The Basics of Peremptory Challenges
Prosecuting attorneys and defense attorneys can use peremptory challenges to excuse potential jurors who are qualified to serve in such a capacity. Such challenges are capped at a maximum of half a dozen in the context of superior court. The cap is set at two in jurisdiction courts. It must be noted a potential juror’s race or socioeconomic class cannot be used in the context of peremptory challenges.
The Pros and Cons of Peremptory Challenges
Proponents of ending peremptory juror selection make the case that such challenges open the door for discrimination against minority defendants as well as minorities who might serve as jurors. Those who opposed ending peremptory challenges to juror selection argue that ending this practice would make selecting truly fair and objective jurors that much more challenging.
The Issues of Bias
Jury pools contain individuals grouped into specific categories of bias. Those categories are implied or actual. A potential juror who cannot be objective and impartial to consuming drugs or alcohol or as a result of a moral objection or a religious belief, forms what is referred to by attorneys as an actual bias.

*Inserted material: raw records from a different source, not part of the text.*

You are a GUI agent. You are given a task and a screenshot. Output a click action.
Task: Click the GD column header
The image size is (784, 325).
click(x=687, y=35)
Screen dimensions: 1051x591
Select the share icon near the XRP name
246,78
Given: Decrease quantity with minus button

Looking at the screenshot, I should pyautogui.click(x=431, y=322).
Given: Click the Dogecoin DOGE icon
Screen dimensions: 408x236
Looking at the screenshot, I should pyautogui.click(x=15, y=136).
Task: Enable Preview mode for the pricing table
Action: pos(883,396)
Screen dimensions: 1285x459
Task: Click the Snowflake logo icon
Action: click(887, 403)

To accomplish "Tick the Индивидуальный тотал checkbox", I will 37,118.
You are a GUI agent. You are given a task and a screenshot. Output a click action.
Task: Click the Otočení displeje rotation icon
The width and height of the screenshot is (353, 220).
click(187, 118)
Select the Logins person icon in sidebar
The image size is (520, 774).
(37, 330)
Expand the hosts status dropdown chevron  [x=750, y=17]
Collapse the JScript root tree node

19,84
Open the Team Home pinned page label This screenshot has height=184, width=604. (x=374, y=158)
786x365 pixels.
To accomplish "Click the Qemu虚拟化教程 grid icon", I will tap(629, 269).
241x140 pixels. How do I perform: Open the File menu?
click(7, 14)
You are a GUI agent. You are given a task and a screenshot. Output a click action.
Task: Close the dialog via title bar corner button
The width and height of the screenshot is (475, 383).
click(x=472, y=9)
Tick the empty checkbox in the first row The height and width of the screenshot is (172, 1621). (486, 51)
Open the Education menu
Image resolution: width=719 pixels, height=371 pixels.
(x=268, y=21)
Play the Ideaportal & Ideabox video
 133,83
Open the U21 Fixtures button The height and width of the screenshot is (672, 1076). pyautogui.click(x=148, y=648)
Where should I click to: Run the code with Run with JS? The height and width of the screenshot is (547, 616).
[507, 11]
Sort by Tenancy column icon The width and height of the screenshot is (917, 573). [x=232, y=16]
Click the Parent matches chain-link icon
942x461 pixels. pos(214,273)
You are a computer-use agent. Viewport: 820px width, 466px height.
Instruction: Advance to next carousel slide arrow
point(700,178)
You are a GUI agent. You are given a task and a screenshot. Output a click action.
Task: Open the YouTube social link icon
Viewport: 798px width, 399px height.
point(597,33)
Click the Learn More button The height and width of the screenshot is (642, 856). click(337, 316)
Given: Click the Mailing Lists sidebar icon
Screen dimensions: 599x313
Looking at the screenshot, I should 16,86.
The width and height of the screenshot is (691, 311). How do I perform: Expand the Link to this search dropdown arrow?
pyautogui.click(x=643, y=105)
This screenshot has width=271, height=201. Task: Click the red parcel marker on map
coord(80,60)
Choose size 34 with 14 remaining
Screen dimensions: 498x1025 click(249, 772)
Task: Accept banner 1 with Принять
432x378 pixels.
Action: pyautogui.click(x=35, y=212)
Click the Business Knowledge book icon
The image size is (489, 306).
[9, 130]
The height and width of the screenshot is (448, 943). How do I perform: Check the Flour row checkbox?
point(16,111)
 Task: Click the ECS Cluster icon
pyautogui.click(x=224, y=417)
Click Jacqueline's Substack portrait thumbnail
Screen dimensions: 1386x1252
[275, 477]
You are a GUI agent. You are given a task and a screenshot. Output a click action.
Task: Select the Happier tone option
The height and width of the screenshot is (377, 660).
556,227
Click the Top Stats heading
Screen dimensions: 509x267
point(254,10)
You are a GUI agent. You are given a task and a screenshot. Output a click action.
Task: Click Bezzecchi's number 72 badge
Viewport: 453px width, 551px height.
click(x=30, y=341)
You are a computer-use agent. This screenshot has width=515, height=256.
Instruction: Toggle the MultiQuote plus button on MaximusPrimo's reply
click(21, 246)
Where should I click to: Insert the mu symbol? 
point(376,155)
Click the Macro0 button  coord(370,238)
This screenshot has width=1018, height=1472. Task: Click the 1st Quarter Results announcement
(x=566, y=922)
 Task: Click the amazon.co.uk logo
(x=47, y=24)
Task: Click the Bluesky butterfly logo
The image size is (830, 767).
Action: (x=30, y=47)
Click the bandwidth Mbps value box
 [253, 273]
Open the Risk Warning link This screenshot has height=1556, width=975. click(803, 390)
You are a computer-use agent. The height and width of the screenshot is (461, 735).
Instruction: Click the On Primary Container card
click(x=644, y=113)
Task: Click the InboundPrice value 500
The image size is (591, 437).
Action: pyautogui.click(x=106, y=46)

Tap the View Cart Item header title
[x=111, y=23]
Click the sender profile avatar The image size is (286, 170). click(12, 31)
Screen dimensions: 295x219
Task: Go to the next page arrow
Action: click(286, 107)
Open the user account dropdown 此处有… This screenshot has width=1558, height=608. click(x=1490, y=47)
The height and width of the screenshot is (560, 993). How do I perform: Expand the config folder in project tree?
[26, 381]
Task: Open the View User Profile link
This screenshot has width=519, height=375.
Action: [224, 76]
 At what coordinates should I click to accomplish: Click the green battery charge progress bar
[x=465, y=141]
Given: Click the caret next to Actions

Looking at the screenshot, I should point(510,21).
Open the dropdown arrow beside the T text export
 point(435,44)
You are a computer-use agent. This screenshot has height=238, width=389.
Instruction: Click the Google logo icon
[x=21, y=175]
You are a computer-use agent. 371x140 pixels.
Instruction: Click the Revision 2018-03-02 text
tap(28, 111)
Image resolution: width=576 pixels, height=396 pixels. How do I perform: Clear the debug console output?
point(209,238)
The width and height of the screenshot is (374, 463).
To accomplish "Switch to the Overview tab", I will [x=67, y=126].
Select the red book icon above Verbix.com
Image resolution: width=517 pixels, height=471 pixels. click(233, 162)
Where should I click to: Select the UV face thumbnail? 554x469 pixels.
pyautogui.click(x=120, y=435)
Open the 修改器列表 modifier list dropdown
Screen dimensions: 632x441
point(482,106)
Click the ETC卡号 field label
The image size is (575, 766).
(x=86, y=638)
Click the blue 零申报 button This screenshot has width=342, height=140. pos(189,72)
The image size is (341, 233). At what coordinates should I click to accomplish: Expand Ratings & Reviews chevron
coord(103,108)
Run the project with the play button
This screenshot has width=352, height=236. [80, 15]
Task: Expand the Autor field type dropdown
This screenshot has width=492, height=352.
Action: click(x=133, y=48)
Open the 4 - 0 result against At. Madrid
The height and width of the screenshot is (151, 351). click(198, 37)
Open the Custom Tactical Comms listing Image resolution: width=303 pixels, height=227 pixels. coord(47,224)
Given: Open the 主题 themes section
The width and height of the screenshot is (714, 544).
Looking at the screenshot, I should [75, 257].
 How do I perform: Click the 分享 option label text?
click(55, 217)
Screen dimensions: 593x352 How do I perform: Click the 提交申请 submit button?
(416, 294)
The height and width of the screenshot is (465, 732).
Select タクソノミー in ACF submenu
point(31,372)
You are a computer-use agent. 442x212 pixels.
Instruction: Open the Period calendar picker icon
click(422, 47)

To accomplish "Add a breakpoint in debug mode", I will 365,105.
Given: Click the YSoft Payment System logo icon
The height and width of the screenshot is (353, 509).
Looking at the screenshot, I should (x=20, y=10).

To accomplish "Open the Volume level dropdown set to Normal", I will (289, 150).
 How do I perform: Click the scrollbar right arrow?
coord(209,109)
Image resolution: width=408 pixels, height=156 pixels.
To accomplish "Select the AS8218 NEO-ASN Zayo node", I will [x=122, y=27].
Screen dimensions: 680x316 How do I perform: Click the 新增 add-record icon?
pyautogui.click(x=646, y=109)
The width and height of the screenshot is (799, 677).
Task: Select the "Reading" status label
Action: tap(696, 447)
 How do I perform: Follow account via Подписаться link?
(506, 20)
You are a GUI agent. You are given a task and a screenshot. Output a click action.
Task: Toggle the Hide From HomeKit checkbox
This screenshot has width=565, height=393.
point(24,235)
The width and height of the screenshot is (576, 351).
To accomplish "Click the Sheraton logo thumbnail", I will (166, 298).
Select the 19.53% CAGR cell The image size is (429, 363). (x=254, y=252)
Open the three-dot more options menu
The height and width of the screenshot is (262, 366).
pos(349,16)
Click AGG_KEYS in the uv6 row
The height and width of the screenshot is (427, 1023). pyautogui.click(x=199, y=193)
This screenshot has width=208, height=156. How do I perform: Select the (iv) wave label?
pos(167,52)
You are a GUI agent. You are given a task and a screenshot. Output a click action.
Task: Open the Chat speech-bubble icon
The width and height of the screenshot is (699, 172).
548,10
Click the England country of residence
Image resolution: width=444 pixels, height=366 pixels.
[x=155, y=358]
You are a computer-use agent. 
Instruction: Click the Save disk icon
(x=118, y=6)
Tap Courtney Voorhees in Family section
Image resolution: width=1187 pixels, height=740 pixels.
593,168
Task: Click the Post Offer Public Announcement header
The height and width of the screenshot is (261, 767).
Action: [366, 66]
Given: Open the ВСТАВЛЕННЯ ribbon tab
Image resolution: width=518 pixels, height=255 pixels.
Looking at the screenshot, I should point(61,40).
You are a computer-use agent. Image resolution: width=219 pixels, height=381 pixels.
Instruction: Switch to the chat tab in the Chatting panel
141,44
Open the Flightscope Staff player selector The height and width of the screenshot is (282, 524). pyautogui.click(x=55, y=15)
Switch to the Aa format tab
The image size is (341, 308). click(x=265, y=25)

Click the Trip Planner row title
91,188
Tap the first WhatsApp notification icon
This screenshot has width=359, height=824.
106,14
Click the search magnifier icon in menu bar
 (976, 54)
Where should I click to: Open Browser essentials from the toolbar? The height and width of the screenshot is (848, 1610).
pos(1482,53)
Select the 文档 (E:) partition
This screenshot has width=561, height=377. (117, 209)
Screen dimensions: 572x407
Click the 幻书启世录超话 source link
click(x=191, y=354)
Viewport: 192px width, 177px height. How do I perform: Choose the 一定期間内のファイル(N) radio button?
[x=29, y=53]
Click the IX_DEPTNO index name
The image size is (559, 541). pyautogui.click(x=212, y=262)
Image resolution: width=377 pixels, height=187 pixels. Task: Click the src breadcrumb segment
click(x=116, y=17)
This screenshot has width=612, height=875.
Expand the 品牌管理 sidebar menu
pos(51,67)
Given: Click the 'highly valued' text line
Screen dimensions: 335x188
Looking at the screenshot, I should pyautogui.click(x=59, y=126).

An Inside Look at Arizona’s Jury Selection Process
Arizona jurors are selected from a group of prospects after interviews are conducted. Referred to with the French term of voir dire, a reference to vocalizing the truth, these interviews set the stage for selecting truly objective and fair jurors. Voir dire is also helpful in the context of uprooting individuals who might be prejudiced against an individual charged with a crime. If a juror is biased as a result of an unrelated event or unwilling to make a decision that is independent and simply goes with the flow as determined by fellow jurors, he or she should be uprooted.
A possible juror who demonstrates a character trait or personal experience resulting from the above-referenced voir dire that makes impartiality unlikely or has a background or personal experience that results in a biased predisposition to favor either side, also has an implied bias. Such a bias sets the stage for the candidate’s disqualification from consideration for serving on the panel of jurors.
Arizona is a Trailblazer in the Context of Ending Peremptory Challenges
Arizona is the lone state to put an end to peremptory challenges. This ruling is applicable to criminal court cases as well as civil court cases. Though there was an organized and concerted effort to restrict such challenges, it was quashed by the high court’s order.
A task force will be responsible for determining potential alterations to the current set of rules until the order goes into effect on the first of the new year. Both sides of a court case will have the opportunity to request that the judge removes potential jurors for certain reasons.